-------- PASSAGE TO READ --------

Mr. Speaker, I am pleased to speak in support of Bill C-288. At the risk of losing the rest of my audience, I realize I am in competition with the great Canadian singer, Bryan Adams, who is in the lobby. I am glad to see that not everybody has disappeared, but I am glad to have them back.
This is a bill that has had a fair amount of debate. It has been through committee and is a bill that we are happy to support. It is an act to amend the Income Tax Act regarding tax credit for new graduates working in designated regions. It would give every new graduate who settles in a designated region a tax credit. The purpose of the measure is to encourage new graduates to settle in designated regions, thereby curbing the exodus of young people from those regions and promoting their economic development.
This is an age old problem. Anybody who has grown up in a rural area, lived in a rural area, recognizes that as cities develop and as facilities develop in cities, particularly in health care but not limited to health care, people are attracted to the cities. If they do not move there when they are young, because they need to further their education, children leave their local areas after grade 12 and move to the city to go to university. They form friendships there and eventually get jobs in the city, and they do not return to their homes.
Likewise, we have a problem, particularly in the west and perhaps across Canada, with people hitting retirement age who do the same. They sell their property in the country, their farms, and once again they too move to the city. Just in the space since 1970, the population in Manitoba was roughly 50% rural and 50% urban, and today, only 40 years later, the population pattern now is about 70% urban and only 30% rural, and that is continuing.

-------- PROVIDED MATERIAL --------

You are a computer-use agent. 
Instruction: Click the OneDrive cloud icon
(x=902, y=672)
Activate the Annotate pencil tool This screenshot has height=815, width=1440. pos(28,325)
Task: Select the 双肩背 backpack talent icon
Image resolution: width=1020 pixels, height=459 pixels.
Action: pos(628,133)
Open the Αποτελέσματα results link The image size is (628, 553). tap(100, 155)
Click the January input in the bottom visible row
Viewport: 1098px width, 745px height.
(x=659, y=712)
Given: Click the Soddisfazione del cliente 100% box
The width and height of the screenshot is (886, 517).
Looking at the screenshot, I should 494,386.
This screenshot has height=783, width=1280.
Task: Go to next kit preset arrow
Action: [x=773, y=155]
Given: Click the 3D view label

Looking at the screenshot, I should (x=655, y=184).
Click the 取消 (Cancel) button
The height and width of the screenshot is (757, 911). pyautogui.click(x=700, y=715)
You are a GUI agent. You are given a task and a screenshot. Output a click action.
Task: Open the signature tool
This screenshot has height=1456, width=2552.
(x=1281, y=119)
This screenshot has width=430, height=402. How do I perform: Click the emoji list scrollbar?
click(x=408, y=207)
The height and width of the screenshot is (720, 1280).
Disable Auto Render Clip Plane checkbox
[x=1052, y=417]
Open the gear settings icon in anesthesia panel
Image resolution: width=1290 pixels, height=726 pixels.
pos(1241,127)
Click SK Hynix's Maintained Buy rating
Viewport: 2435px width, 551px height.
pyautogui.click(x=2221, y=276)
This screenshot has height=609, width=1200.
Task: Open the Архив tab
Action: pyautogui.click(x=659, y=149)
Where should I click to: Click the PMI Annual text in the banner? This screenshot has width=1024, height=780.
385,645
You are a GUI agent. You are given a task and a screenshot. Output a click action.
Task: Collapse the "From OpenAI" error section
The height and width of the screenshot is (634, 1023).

--------

> [REQUIRED TASKS]
• A. Using the speech on Bill C-288, determine whether each statement agrees with it: (i) the bill would amend the Income Tax Act; (ii) the bill has not yet gone through committee; (iii) Manitoba's population is now about 70% urban. For each, answer yes or no and quote the deciding words.
• B. In the speech on Bill C-288, who does the speaker say is in the lobby?
• C. Carry on the speech on Bill C-288 from its final sentence.

> [THE REPLIES]
• A.
(i) Yes: "It is an act to amend the Income Tax Act regarding tax credit for new graduates working in designated regions."
(ii) No: "It has been through committee and is a bill that we are happy to support."
(iii) Yes: "the population pattern now is about 70% urban and only 30% rural"

• B. The Canadian singer Bryan Adams.

• C.
That is in spite of continuing efforts on the part of governments over the last 20 years to keep people in rural areas, to offer incentives, and to make it easier to transfer family farms from one generation to the other. It is interesting to me that most of the Conservative caucus represents rural areas. I would think that the Conservatives would be more in tune to this issue as members on this side of the House because they know the efforts we have to make to keep people living in and moving to rural areas.
In Manitoba, we have offered, and other provinces have as well, incentives to doctors to move to the rural areas. Even in the days when the member for Souris on the Conservative side was a provincial member of the legislature, we were working out programs to encourage doctors to move to rural areas, particularly doctors from Winnipeg, but also doctors that we brought in from outside the country.
We have discovered over the last 10 years that we were better off training professionals, training doctors, who actually came from those rural areas, with the hope that they would go back to their home town. We altered our strategy somewhat to encourage people, say, from Thompson to become doctors, and then move back to Thompson, because we found we had a better chance of getting them to go back and keeping them there.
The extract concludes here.